New Delhi:
Teachers, students and the non- teaching staff of Delhi University will come together for a joint protest on Friday to highlight their disapproval with the "anti-democratic" ways in which the institution is being administered.
The joint protest comes even as some students launched a petition campaign to draw the Vice Chancellor's attention to their views and concerns about the varsity.
The Delhi University Teachers Association (DUTA) is continuing its relay hunger strike to press for its demands, but students and 'karamcharis' will also join the protest demonstration on Friday.
A statement at a joint press conference of DUTA, Delhi University Students Union (DUSU) and Delhi University Colleges Karamchari Union (DUCKU) lamented the fact that the Vice Chancellor has chosen to "consistently attack the three organs and suppress protests by deploying authoritarian measures which smack of a fundamental disregard of the sense of collectivity which comprises the university".

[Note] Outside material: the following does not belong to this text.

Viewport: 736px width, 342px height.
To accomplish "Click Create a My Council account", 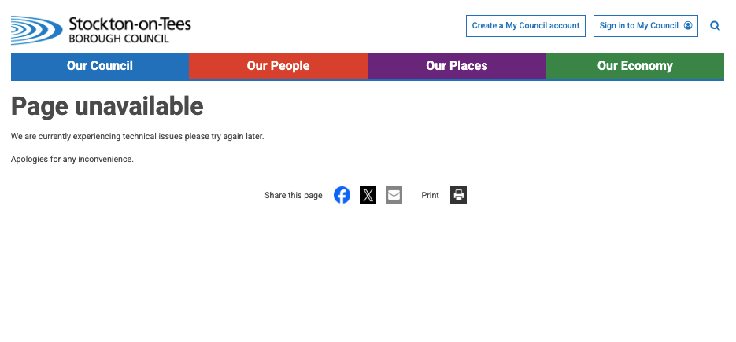I will point(526,26).
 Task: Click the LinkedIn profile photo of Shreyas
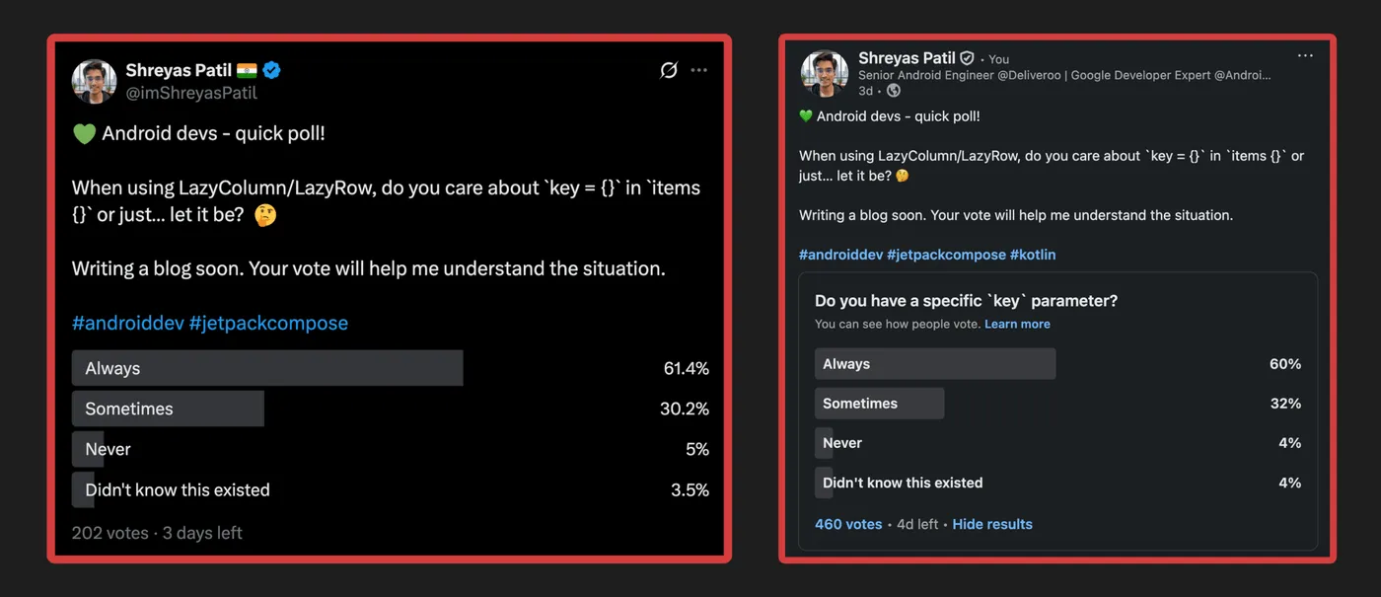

The members of the three groups will gather outside the VC's office on Friday to again press for their demand to be heard and for a dialogue to be started on a number of issues including on the way reforms are being introduced in the varsity.

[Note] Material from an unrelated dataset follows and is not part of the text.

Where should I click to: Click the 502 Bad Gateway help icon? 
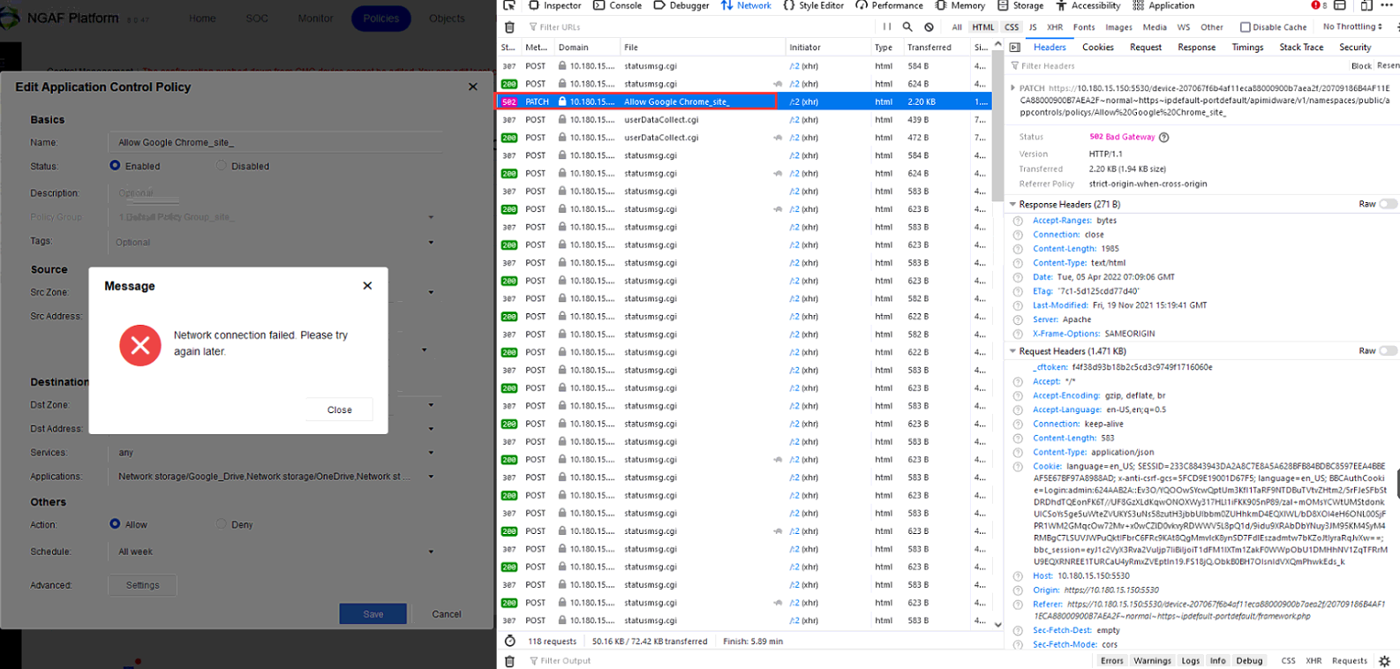pos(1163,137)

"His agenda, derived from the government's neoliberal policy initiatives, consists of a complete overhaul of the structure and content of academic programmes leading to commercialisation and commodification of higher education," it said.
The DUTA has been objecting for over a year to a series of reform measures being introduced by the Vice Chancellor, saying they were being done in a "hurried and half-baked" manner which will not auger well for the University.
A group of students, meanwhile, have initiated a signature campaign addressed to Vice Chancellor Dinesh Singh, to draw his concerns over a series of issues.
The petition speaks strongly against some reform proposals including asking students to write their names and other details on answer sheets during examination, doing away with re-tests and revaluation and also highlights the problems being faced by students in a semester mode.
"We feel the concept of learning has suffered lately, there is no longer depth in whatever we are studying as the semesterisation has not been done properly. We have highlighted these issues and others in our petition," said Jessica, a second year Mathematics student of St Stephen's college.
"We have already amassed over a thousand signatures and we will participate in the demonstration on Friday as we believe that we should stand up and come forward if we are facing problems," she said.